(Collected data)
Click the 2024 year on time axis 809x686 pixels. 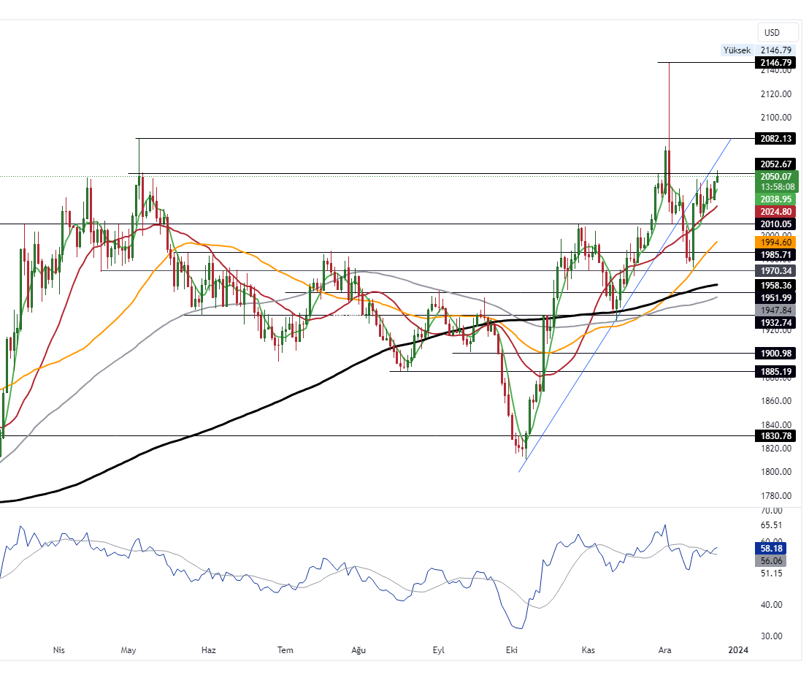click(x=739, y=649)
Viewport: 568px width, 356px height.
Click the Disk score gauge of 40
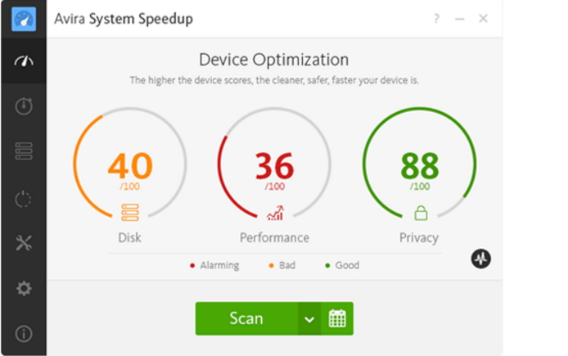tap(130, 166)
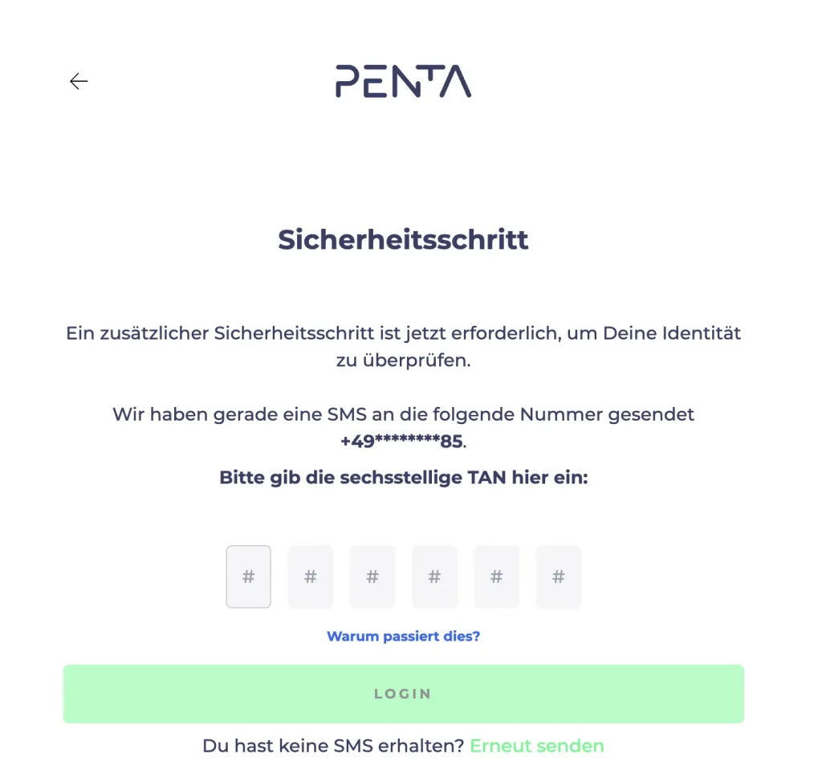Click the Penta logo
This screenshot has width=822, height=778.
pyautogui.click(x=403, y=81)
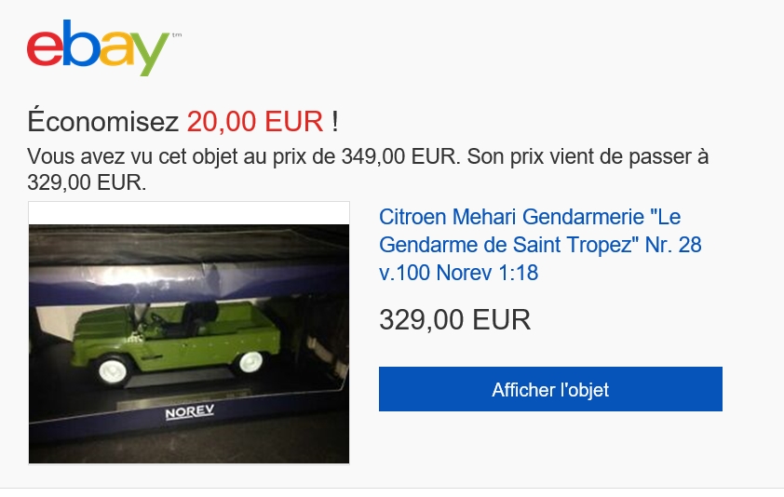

* * *

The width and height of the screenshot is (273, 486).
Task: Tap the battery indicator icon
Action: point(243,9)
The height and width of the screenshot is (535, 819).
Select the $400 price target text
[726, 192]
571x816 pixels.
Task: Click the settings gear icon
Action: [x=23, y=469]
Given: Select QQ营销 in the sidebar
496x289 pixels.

## TASK DETAILS:
Retype the records above, but only those lines that fall between the line containing "The height and" and the line containing "496x289 pixels.", with both of those lines included, exactly as written.

## YOUR RESPONSE:
The height and width of the screenshot is (535, 819).
Select the $400 price target text
[726, 192]
571x816 pixels.
Task: Click the settings gear icon
Action: [x=23, y=469]
Given: Select QQ营销 in the sidebar
496x289 pixels.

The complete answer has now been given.